Texto de lectura:

━━━━━━

Justina o los infortunios de la virtud

Después del empacho de Juliette. Las prosperidades del vicio, me dije, bueno voy a ver Justina del Marqués de Sade, ese hombre que tres regímenes distintos lo condenaron con la cárcel; es decir, la censura pudo más ante la obra que escribió. Hoy, ya podemos leerlo sin cortapisas y sin que te señalen, que generalmente son los que hablan de oídas que es lo peor que puede ocurrir a una persona. La edición original se adorna con un frontispicio alegórico: La Virtud entre la Lujuria y la Irreligiosidad, clave para poder entender lo que se pretende.

Entre mis manos al leer esta novela me pregunto por qué ha pasado al adjetivo «maldita», cuando consta que en el siglo XIX se leyó bastante. Estamos ante las memorias de un personaje : Justina; es la base de lo narrado, la que nos hace percibir de la autenticidad de lo que leemos. Es evidente que cuando uno comienza la lectura ya sabe que el mundo de la finanzas, los aristócratas, el clero, el erotismo, o más en concreto, lo pornográfico revolotean por la mente por lo que ya estamos advertidos. Difícil es comprender por qué la idea de Dios solo se contempla como el rechazo más absoluto o para blasfemar. ¿Es que Sade necesita en quién apoyarse para construir un varapalo en el que destroce a todos los estamentos de la sociedad del siglo XVIII sin distinción? Ya en la segunda línea pone como frontispicio la «Providencia». Tal vez para suscitar el interés de los posibles lectores/as, para inquietar a conciencias dormidas que no quieren verse ante el espejo.

━━━━━━

Tareas del ejercicio:
1. Actualiza el tramo del texto sobre Justina que va desde "Después del empacho" hasta "que se pretende.", cambiando "cárcel" por "prisión".
2. Prosigue el texto sobre Justina a partir de donde se detiene.

Datos proporcionados:
━━━━━━

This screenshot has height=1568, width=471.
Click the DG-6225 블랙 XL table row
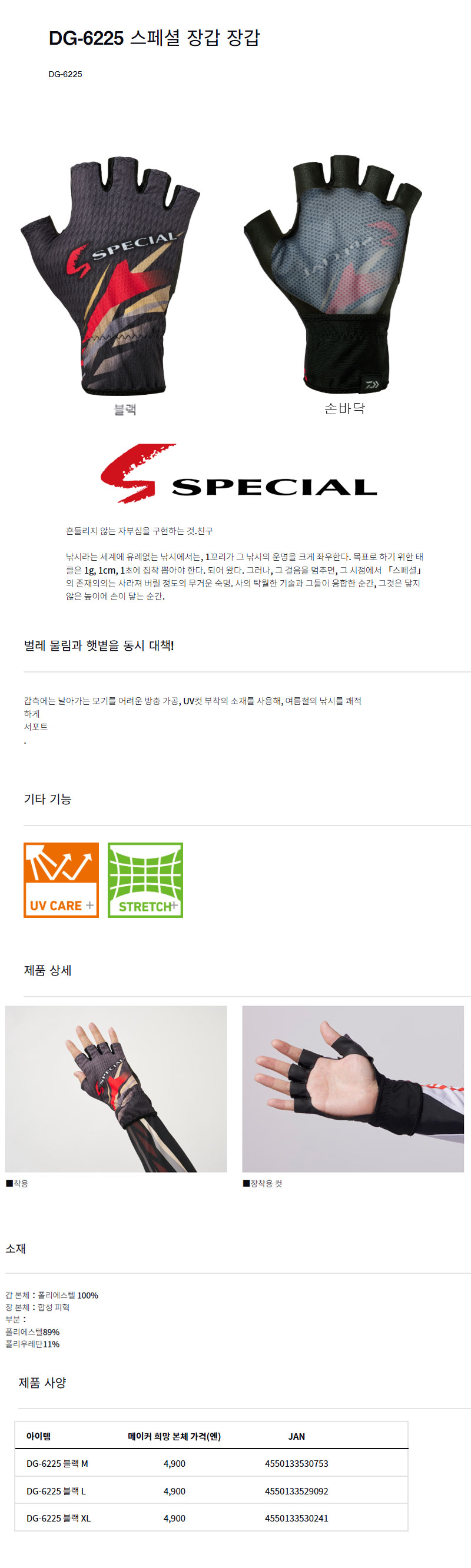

━━━━━━

Resultados por tarea:
1.
Después del empacho de Juliette. Las prosperidades del vicio, me dije, bueno voy a ver Justina del Marqués de Sade, ese hombre que tres regímenes distintos lo condenaron con la prisión; es decir, la censura pudo más ante la obra que escribió. Hoy, ya podemos leerlo sin cortapisas y sin que te señalen, que generalmente son los que hablan de oídas que es lo peor que puede ocurrir a una persona. La edición original se adorna con un frontispicio alegórico: La Virtud entre la Lujuria y la Irreligiosidad, clave para poder entender lo que se pretende.

2.
¿Por qué desde las primeras páginas obliga a que nos decantemos con la expresión «vale infinitamente más estar al lado de los malos. que prosperan, que entre los virtuosos, que fracasan»? Y a partir de aquí se construyen las dos partes de las que consta la novela. Hay que tener entereza, ya en la primera parte, para proseguir con la lectura; unas veces, bueno, me decía, por hoy basta para huir de los atropellos descritos y me refugiaba en La calle de las Camelias de Mercé Rodoreda. Fue una forma de distanciarme de las ideas de Sade; una de ellas, no lo he superado todavía, que es el nacimiento de Jesús de Nazaret y de quién nació; para mí una auténtica barbaridad aunque fuera como leyenda. La posición de Sade: es irrespetuoso no solo con los que libremente tienen fe, también contra los que se debaten entre razón y fe. Ante la respuesta de la protagonista- «pero, cualesquiera que sean las espinas de la virtud las prefiero siempre»- insiste en que la maldad es el camino.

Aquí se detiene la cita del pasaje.